AN URGENT warning has gone out to gamers after a alleged scam to rob players of thousands of pounds was uncovered.
Malware has reportedly been uploaded to a popular game on Steam, which could give hackers full access to your personal information.
2
2
A hacker – known as EncryptHub – has eportedly compromised a game on the online platform Steam, which now installs info-stealing malware on devices – when downloaded.
The sinister scammer – also known as Larva-208 – allegedly launched his plot on July 22 when he uploaded the HijackLoader malware (CVKRUTNP.exe) onto the game.
According to Bleeping Computer, this dodgy software was uploaded to the popular game Chemia, originally developed by Aether Forge Studios.
The software establishes “persistence” – meaning it gives a hacker unlimited access – on your device.

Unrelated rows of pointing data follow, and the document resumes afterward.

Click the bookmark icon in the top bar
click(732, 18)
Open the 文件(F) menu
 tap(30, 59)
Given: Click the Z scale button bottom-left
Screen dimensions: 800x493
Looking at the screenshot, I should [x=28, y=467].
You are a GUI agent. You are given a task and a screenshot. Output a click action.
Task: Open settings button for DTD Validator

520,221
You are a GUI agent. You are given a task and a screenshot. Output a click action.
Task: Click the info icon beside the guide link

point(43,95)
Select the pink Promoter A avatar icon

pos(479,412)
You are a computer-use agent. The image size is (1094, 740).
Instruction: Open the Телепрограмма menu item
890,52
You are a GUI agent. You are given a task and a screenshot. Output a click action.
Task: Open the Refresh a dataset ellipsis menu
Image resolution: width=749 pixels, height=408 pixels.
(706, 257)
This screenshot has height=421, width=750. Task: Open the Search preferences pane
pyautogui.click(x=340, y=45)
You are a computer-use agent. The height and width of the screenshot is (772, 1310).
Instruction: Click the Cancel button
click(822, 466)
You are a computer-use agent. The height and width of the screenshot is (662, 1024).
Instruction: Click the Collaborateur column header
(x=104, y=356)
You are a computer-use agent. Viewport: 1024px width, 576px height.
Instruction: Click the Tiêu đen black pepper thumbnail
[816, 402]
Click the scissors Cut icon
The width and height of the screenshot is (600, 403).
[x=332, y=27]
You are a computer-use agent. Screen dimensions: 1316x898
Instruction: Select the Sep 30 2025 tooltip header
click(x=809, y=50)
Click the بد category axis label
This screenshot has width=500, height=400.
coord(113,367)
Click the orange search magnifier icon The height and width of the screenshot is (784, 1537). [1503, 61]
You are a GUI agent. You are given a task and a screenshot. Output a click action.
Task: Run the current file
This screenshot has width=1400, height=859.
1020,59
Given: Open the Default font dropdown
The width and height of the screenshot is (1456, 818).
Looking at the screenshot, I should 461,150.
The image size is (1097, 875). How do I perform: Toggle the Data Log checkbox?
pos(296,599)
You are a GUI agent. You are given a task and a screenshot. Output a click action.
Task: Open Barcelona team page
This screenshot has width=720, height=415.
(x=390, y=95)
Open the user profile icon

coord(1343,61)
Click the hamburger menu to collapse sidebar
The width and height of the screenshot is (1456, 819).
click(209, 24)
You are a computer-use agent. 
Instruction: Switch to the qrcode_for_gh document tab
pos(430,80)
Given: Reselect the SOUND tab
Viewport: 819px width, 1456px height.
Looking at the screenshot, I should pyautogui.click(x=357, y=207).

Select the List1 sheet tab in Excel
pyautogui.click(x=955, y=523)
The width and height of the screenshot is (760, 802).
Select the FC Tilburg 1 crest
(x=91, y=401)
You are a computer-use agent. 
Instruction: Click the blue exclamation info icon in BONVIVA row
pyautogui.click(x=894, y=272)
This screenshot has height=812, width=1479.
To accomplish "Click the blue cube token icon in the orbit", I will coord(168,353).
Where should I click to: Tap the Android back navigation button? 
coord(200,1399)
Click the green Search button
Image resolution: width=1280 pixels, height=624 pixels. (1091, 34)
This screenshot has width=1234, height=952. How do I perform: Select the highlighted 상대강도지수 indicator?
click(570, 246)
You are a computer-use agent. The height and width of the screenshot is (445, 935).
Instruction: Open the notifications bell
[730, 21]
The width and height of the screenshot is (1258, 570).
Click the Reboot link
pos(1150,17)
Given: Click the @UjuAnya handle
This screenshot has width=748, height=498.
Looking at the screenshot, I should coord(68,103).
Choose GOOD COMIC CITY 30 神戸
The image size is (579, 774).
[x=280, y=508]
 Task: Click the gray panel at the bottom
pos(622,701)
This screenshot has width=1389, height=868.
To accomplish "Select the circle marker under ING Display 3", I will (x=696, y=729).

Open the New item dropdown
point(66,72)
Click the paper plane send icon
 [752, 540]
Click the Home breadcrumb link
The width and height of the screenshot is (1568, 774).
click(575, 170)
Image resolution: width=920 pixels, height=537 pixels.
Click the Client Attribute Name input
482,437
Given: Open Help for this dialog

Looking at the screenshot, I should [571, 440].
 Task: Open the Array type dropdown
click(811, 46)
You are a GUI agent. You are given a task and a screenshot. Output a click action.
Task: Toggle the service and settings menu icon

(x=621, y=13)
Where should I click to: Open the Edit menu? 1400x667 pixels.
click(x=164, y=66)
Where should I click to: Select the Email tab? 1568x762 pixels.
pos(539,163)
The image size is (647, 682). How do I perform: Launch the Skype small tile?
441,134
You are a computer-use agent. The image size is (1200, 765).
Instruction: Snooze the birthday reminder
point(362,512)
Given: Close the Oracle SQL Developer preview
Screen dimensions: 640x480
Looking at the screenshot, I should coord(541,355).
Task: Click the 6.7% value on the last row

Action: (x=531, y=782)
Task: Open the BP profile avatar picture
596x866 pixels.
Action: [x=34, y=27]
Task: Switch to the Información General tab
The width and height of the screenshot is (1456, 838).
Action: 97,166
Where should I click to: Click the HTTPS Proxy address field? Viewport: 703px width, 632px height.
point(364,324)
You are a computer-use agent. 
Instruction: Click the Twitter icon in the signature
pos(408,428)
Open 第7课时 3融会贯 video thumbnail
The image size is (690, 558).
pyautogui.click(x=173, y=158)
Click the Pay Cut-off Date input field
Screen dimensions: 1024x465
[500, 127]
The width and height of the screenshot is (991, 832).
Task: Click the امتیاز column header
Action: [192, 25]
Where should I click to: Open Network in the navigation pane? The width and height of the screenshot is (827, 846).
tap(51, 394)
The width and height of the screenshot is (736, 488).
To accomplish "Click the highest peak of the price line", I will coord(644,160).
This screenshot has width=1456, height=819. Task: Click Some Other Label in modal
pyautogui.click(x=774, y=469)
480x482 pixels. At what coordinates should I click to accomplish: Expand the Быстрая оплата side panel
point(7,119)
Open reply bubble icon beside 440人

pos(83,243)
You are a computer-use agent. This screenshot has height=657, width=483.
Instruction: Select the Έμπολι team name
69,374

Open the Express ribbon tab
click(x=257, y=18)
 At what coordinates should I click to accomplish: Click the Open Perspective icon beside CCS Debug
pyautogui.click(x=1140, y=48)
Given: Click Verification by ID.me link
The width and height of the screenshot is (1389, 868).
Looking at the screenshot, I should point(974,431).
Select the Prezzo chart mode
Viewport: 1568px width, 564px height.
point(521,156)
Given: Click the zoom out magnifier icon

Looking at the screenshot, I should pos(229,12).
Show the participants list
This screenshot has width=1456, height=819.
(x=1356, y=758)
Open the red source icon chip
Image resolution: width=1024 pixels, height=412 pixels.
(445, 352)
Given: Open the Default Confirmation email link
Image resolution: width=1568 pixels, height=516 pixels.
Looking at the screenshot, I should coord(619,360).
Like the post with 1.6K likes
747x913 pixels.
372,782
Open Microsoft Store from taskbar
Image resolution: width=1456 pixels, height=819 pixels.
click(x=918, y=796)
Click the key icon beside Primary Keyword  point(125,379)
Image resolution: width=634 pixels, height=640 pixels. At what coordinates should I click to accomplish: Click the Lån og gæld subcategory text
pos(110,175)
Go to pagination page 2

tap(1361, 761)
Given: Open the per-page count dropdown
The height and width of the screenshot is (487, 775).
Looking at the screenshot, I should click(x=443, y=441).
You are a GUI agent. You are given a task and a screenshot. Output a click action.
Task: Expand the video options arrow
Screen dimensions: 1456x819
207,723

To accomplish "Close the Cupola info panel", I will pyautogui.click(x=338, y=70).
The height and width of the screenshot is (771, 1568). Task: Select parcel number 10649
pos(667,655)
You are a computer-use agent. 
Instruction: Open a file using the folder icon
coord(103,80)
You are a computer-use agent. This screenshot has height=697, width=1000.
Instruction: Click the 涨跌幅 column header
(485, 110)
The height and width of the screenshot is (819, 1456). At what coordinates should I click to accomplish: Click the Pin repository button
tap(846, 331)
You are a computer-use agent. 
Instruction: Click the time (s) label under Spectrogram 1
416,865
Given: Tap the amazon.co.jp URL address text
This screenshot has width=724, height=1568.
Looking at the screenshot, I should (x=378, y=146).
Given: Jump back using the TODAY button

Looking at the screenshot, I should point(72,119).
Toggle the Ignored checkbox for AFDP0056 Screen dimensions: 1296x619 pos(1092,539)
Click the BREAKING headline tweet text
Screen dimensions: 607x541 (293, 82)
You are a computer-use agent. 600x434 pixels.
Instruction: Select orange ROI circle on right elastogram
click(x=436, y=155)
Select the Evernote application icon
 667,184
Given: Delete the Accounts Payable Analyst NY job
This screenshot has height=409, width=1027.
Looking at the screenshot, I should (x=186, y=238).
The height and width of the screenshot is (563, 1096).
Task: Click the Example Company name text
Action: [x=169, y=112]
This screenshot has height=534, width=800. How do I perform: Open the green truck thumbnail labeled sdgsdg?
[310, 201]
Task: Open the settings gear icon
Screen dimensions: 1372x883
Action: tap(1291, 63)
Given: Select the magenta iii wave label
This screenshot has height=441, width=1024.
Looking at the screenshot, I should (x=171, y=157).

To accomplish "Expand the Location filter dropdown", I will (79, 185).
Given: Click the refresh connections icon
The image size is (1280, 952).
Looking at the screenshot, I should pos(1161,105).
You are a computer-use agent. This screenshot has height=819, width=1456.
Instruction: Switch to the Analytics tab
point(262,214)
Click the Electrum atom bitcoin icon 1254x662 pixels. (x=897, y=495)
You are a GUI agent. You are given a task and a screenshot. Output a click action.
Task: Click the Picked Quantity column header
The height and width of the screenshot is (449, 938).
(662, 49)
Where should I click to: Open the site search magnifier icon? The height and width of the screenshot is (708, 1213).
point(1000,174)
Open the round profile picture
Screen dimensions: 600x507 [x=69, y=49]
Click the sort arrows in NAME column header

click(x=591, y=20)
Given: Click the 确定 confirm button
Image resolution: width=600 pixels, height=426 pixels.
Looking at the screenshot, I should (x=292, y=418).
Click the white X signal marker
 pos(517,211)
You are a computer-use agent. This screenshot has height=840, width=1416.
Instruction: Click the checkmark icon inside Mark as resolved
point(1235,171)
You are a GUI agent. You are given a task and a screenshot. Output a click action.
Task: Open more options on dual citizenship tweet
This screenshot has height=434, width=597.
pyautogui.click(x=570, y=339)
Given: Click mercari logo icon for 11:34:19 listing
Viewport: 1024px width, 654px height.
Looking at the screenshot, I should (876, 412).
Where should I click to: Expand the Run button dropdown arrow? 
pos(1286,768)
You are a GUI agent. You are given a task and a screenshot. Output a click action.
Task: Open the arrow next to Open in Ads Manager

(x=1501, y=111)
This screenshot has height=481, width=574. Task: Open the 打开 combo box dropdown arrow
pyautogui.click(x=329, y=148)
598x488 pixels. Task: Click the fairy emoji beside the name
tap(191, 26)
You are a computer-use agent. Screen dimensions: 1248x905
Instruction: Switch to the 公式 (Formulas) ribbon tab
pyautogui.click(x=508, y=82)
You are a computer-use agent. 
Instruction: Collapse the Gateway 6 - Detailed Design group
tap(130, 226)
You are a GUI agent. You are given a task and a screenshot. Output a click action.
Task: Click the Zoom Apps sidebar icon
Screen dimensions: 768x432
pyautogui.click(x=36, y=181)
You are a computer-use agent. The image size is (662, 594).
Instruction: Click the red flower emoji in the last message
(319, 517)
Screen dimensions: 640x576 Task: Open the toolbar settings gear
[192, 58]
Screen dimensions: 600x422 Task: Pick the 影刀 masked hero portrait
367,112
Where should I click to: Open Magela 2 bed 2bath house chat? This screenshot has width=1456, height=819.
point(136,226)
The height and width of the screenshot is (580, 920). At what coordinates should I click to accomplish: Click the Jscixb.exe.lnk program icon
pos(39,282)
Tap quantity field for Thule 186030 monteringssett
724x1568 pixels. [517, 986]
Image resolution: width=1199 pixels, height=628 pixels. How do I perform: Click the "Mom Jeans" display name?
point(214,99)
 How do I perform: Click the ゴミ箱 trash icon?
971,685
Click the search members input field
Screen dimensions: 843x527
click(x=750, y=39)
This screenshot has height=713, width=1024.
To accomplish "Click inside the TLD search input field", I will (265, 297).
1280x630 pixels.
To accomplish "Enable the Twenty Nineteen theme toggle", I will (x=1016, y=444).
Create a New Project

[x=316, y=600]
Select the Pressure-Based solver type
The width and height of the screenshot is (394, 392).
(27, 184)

Then, it downloads the Vidar infostealer (v9d9.exe) while receiving a command-and-control address from a Telegram channel.
A second piece of malware allegedly added to Chemia harvests your data from web browsers – including your account details, auto-fill information, cookies and cryptocurrency data.
With all of that data and access to your computer, the hacker is then able to rob users of their hard-earned cash.
A report shared with BleepingComputer revealed that the scheme relies on players trusting online platforms, instead of using “traditional deception techniques”.
It is unknown how EncryptHub allegedly managed to upload the files onto the game and Chemia’s developer has not commented on the issue.
The game remains on Steam and it is unclear if the latest version is safe to download.
The Sun has contacted Steam’s operator, Valve, for comment.
EncryptHub was behind a cyberattack campaign last year which affected 600 companies worldwide.
The news comes after the beloved supermarket M&S recovers from a major cyberattack this year.
Marks and Spencer was forced to shut down their online website while it grappled with the crisis, while £700 million was wiped off its stock market value.
Eventually, the retailer was able to return to normal after being unable to make deliveries for some time.
After the attack, the company offered users of its Sparks loyalty scheme the chance to choose between two of M&S’ best selling products.
These included:
- Percy Pigs or a Swiss Truffle Assortment Box
- Bouquet of Flowers or bottle of Prosecco
- A punnet of Grapes or a packet of Outrageously Chocolatey Round Biscuits.
Sharry Cramond, director of loyalty, fashion, home & beauty marketing and masterbrand, said: “Over the last three months, our colleagues have demonstrated real commitment and teamwork. At the same time, our customers have shown us fantastic support and loyalty.
“These extra Sparks rewards are a small gesture to say thank you.”
How to spot a dodgy app
Detecting a malicious app before you hit the ‘Download’ button is easy when you know the signs.
Follow this eight-point checklist when you’re downloading an app you’re unsure about:
- Check the reviews – be wary of both complaints and uniformly positive reviews by fake accounts.
- Look out for grammar mistakes – legitimate app developers won’t have typos or errors in their app descriptions.
- Check the number of downloads – avoid apps with only several thousand downloads, as it could be fake.
- Research the developer – do they have a good reputation? Or, are totally fake?
- Check the release date – a recent release date paired with a high number of downloads is usually bad news.
- Review the permission agreement – this agreement gives permission for the app to take bits of your data, and fake apps often ask for additional data that is not necessary.
- Check the update frequency – an app that is updated too frequently is usually indicative of security vulnerabilities.
- Check the icon – look closely, and don’t be deceived by distorted, lower-quality versions the icons from legitimate apps.
All of this information will available in both Apple’s App Store and the Google Play Store.